Provavelmente pela raridade da SFOS secundária a sinusite, não foi possível encontrar um consenso sobre a abertura da lâmina papirácea nesses casos. No caso 1 optamos por tal abertura, o que não foi feito no caso 2. Porém, em ambos os casos tivemos ótima evolução. É importante realizar precocemente ao diagnóstico de SFOS e instituir de imediato a antibioticoterapia endovenosa e a cirurgia endoscópica endonasal. No caso 3, a principal hipótese pré-operatória também foi de uma sinusite complicada, pois como já citado, as causas inflamatórias são a principal causa de SFOS (5). Além disso, tratava-se de um paciente apenas soropositivo para HIV, sem AIDS, com uma tomografia sugestiva de processo inflamatório segundo os médicos radiologistas.
A suspeita de lesões tumorais deve ser reforçada apenas em pacientes com AIDS ou com contagem de CD4 abaixo de 200 células por microlitro, sendo o diagnóstico de linfoma realizado em pacientes com contagem média de CD4 em 140 células por microlitro (8,9). No pacientes com AIDS, o acometimento dos seios paranasais por linfomas é raro, sendo, nestes casos, os seios maxilares os mais comumente afetados(9).
O acometimento do seio esfenoidal por linfoma em pacientes HIV é raríssimo, tendo sido relatados poucos casos na literatura, principalmente relacionando-se com a SFOS. O linfoma de células B de alto grau de malignidade é o tipo histológico mais freqüentemente encontrado em pacientes com AIDS, tanto em Sistema Nervoso Central quanto nos seios paranasais. (10) ROBINSON et al. (8) descreve que, apesar de extremamente raro em seios paranasais, o linfoma pode ser confundido com uma sinusite bacteriana aguda em pacientes com HIV, pois tem evolução aguda, quadro clínico e aspecto radiológico semelhantes. O tratamento destas neoplasias ainda é controvertido. Radioterapia pode ser usada com bons resultados em casos de acometimento orbitário, porém em doses tóxicas. Já a quimioterapia apresenta bons resultados em pacientes com doença sistêmica e resultados variáveis em pacientes com acometimento de seios paranasais. A sobrevida média para esses pacientes é menor que um ano (9,10).

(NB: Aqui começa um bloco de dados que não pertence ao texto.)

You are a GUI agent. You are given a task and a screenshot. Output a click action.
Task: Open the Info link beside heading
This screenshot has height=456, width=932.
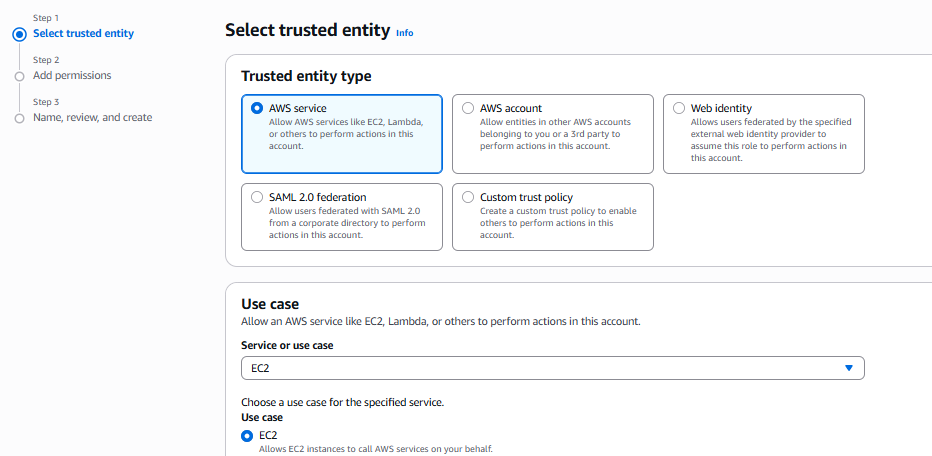click(405, 33)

COMENTÁRIOS FINAISAinda que rara, a SFOS está mais comumente relacionada às sinusites esfenoetmoidais. No manejo da Síndrome da Fissura Orbitária Superior devemos estabelecer algumas prioridades como: estabelecer diagnóstico precoce da SFOS; tratamento com antibioticoterapia endovenosa e sinusectomia endoscópica. Tais procedimentos permitem bons resultados. Devemos lembrar das causas neoplásicas da SFOS, mesmo que estas sejam extremamente raras, especialmente em pacientes imunodeprimidos, cujo diferencial com sinusites pode ser ainda mais difícil.